The adventure turned into a nightmare when the 43-year-old Groton woman and two of her children became lost on the trails Tuesday night.

By 10 p.m., when Box and her children, Olivia, 13, and Zachary, 11, didn’t show up at a designated spot and a search by other family members yielded nothing, the New Hampshire Fish and Game Department was notified.

Box and her two younger children had been hiking with her husband, Jeff, and their older son. Their plan was to hike the two miles from the Appalachian Mountain Club’s Mount Cardigan Lodge to the club’s High Cabin, where they had planned to spend the night. The cabin is about a half-mile from the summit of the 3,100-foot mountain.

Shortly after 5 p.m., the three separated from the others in their group and went ahead to reach the cabin. They took a wrong turn at an intersection and then became “disoriented and confused,” according to Fish and Game Lt. Todd Bogardus.

They eventually took shelter in an abandoned, unheated camper they found and holed up for the night as temperatures dipped to the single digits.

Fish and Game Conservation Officers, the Upper Valley Wilderness Response Team and Appalachian Mountain Club workers searched the mountain trails.

At 1:45 a.m. yesterday, with clear skies and temperatures in the teens, Conservation Officers Bradley Morse and Jeremy Hawkes located the three, safe and uninjured, in the camper alongside the Woodland Trail.

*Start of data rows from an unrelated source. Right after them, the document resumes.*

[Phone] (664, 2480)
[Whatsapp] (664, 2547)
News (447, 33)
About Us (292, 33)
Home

The family was about 1 1/2 miles off their planned course.

They then hiked the group back out to be reunited with the rest of their family, who had left High Cabin and returned to the trailhead at Mount Cardigan Lodge, where the family is staying until they return home. The family could not be reached for comment last night.

Although the group did have sleeping bags, maps and other winter-hiking overnight gear, “this incident should remind hikers of the importance of following the hike-safe principle: When hiking as a group, stay as a group,” Bogardus said. “Had they done so, this incident could have been avoided.”

Scott Carpenter, of the Upper Valley Wilderness Response Team, said four members of his team were involved in the search. He said the family had left a backpack and a pair of snowshoes to mark the trail entrance for rescuers to see.

Although the family did many things correctly, they made a critical mistake in not staying together.

“It was a biggie,” Carpenter said.

Jan Hurst, owner of the Clover Farms Market in Groton, employs Olga Box and considers her a friend. Hurst said the family is athletic, and love to hike and cross-country ski.

She described Box as someone who is “very calm and level-headed. … If I was going to be lost with anybody, I’d want it to be her.”

Hurst said she is anxious for Box, who she describes as an exceptional baker, to return to work on Monday to talk about her adventure over homemade cookies.

Said Carpenter: “There are lots of searches that don’t have happy endings. This was one of the better ones.”